Did God Make a Mistake Sending the People of Israel into the Promised Land? The opening worship of the General Assembly suggested that God did.

In the opening worship of the Presbyterian General Assembly in St. Louis yesterday, the Call to Confession read, “The Hebrew people crossed the Jordan into the promised land—freed to build new lives in a land flowing with milk and honey. But at what cost to those already living there?” The Prayer of Confession expands the focus to all migrating peoples who have crossed into new lands “when our claim to land displaces others, stripping away all sense of security and denying their hope of home.”

The Call to and Prayer of Confession neatly avoided the biblical fact that the entry of the people of Israel into the Promised Land was not only a mandate from God; but God reaffirmed the mandate numerous times with Abraham and Sarah and other Jewish notables in the Bible once the people inhabited the Promised Land. There were many complaints by commissioners about the liturgy.

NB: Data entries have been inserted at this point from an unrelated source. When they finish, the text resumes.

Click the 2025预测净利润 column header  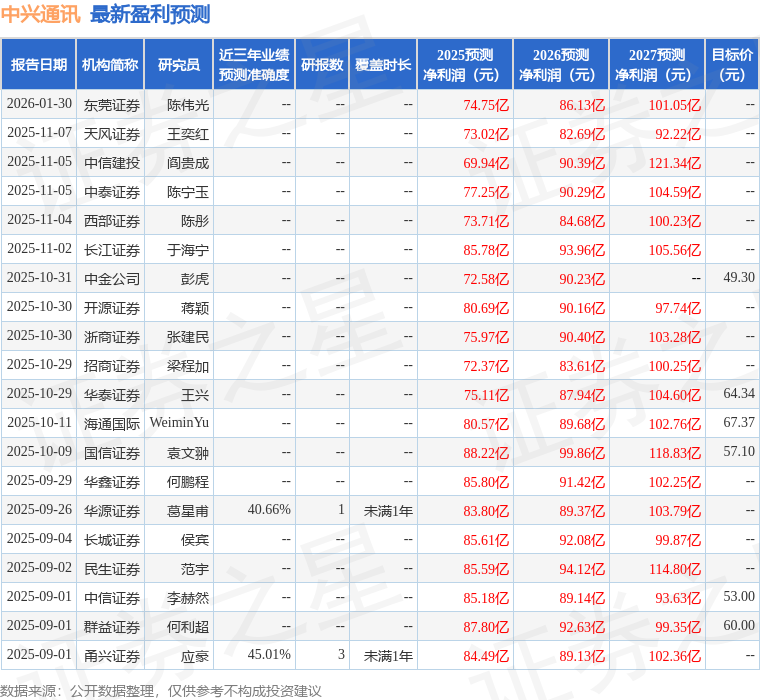(x=465, y=65)
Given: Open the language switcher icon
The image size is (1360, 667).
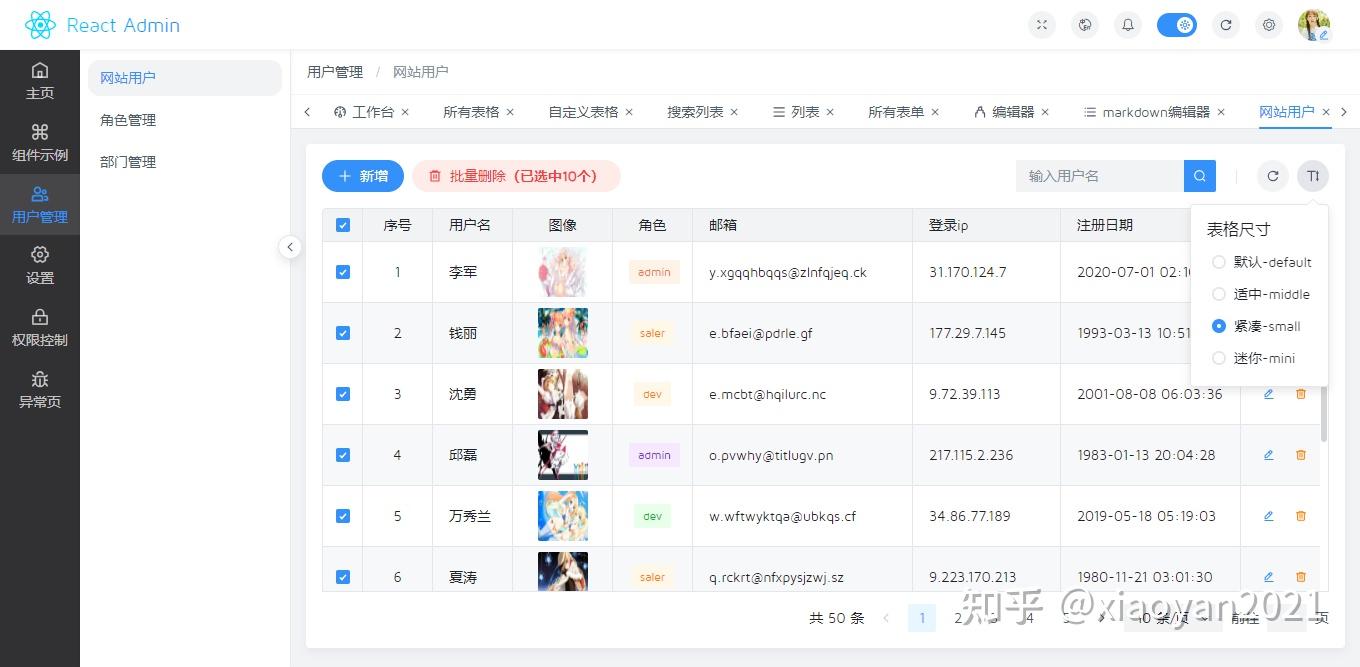Looking at the screenshot, I should [x=1085, y=24].
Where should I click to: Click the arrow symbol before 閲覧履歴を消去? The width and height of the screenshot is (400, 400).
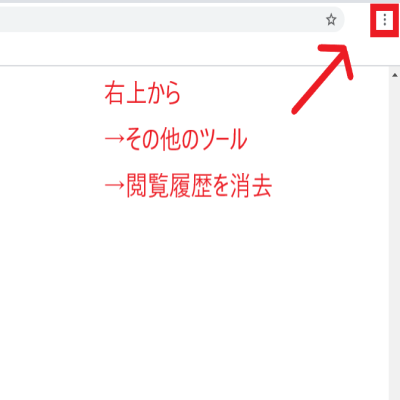tap(115, 185)
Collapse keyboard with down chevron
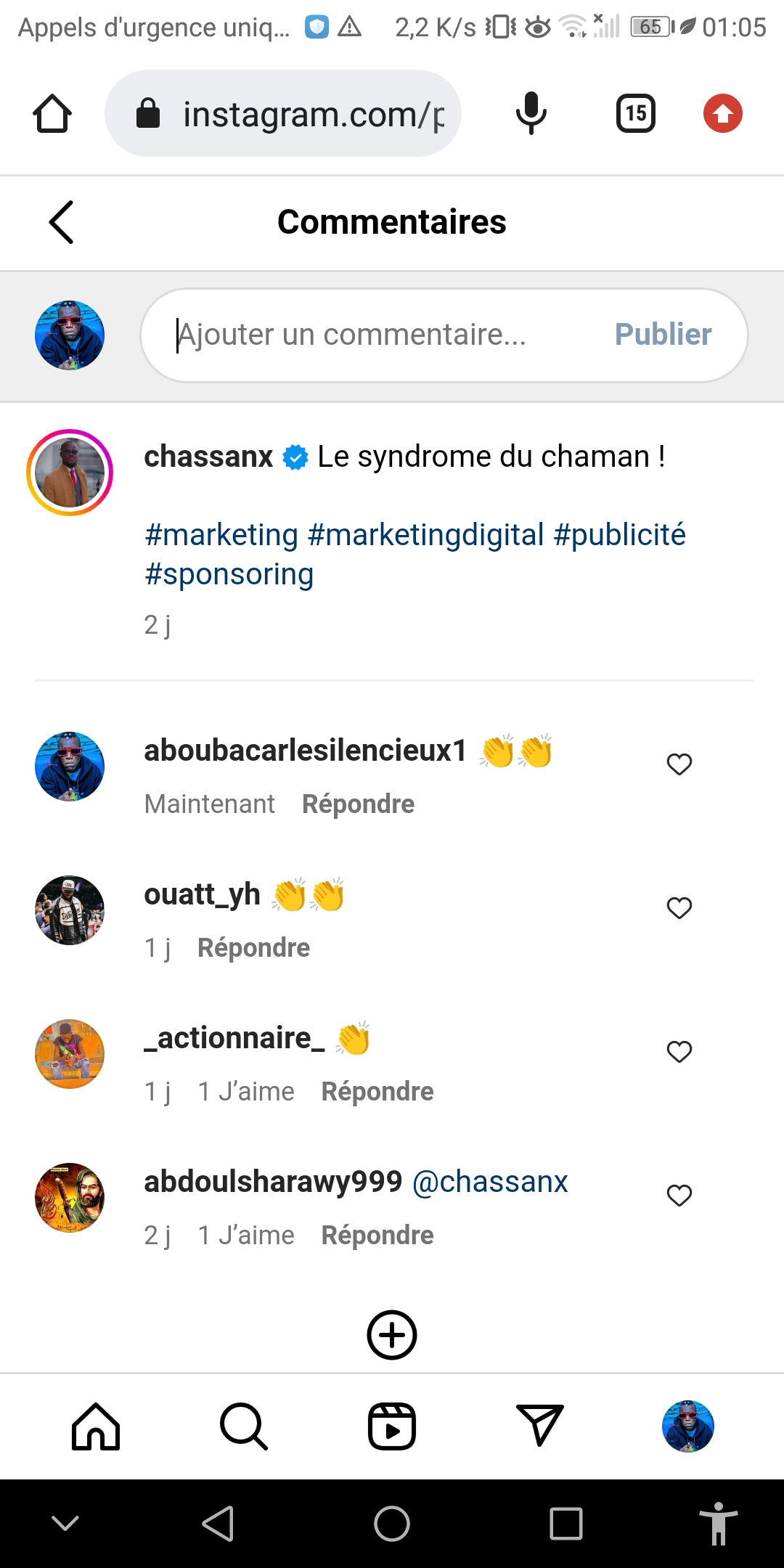The width and height of the screenshot is (784, 1568). (65, 1523)
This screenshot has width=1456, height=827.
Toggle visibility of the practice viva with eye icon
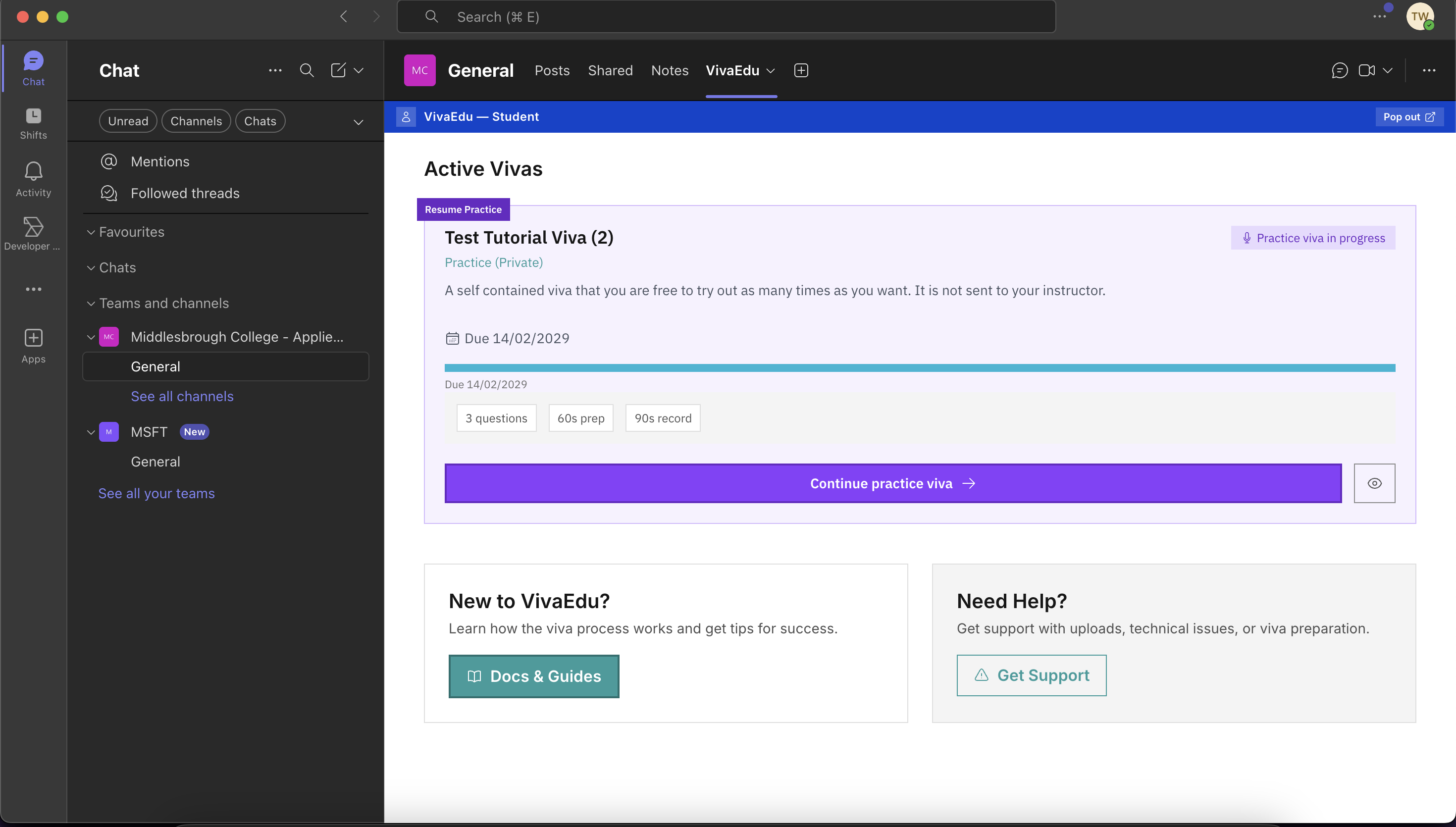[x=1374, y=483]
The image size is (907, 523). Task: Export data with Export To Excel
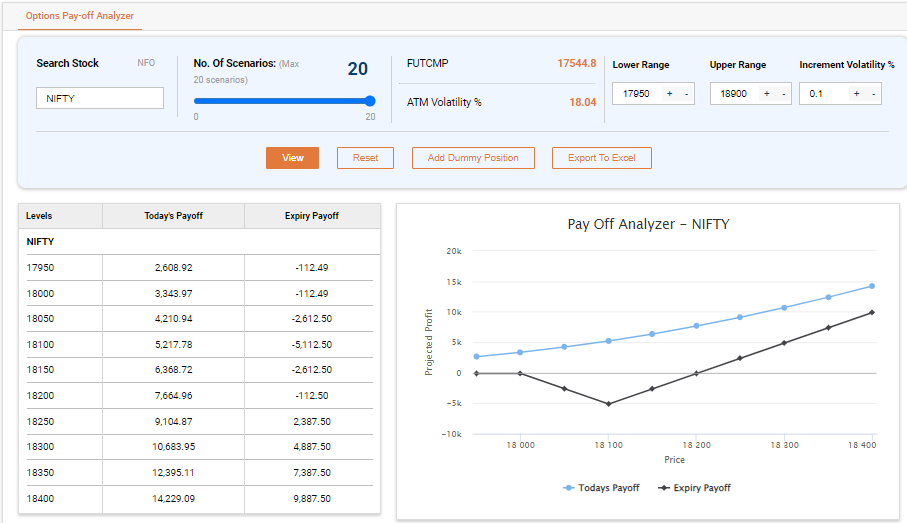(601, 158)
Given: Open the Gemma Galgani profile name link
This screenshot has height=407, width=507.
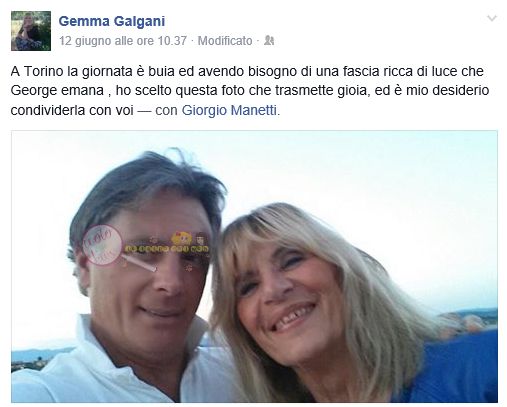Looking at the screenshot, I should coord(112,21).
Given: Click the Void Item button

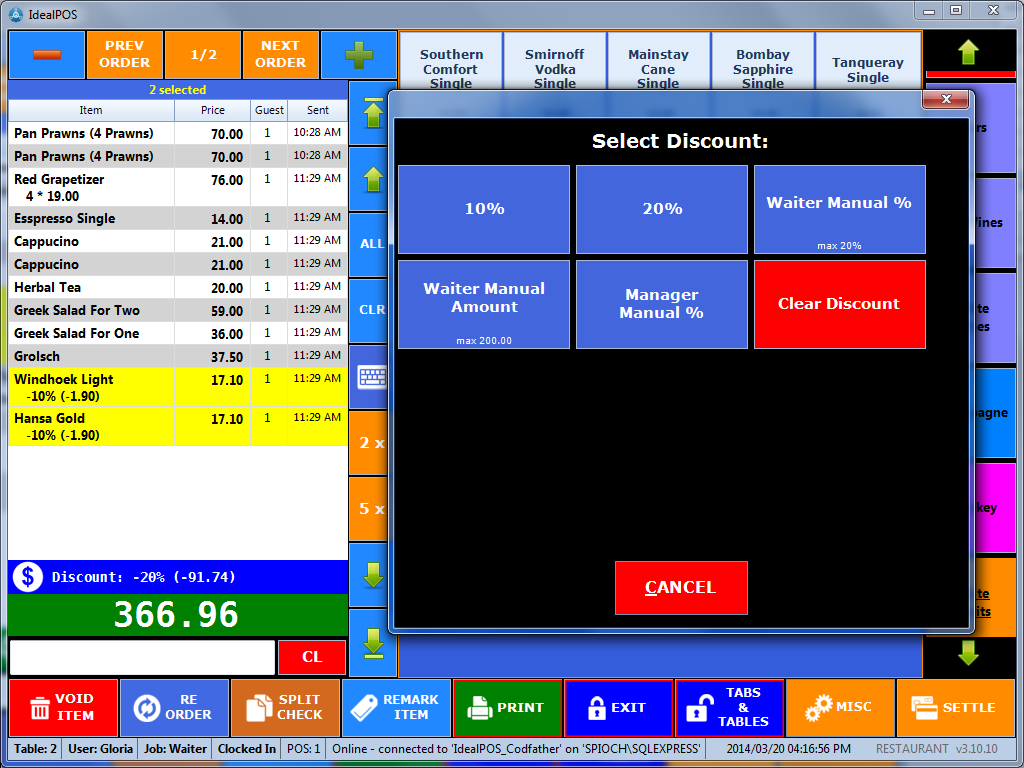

One might ask, “From whence comes such a philosophy (turned into a theology)?” The answer is pretty easy. It comes from the obsession of some within the Presbyterian community to condemn and demonize Israel and the Jewish people. The GA will be asked to support the notion that Israel is a “colonial project,” not a people returning to land they inhabited, literally, for thousands of years. The Call to and Prayer of Confession were a unabashed setup for such a grotesque interpretation of Israel’s history.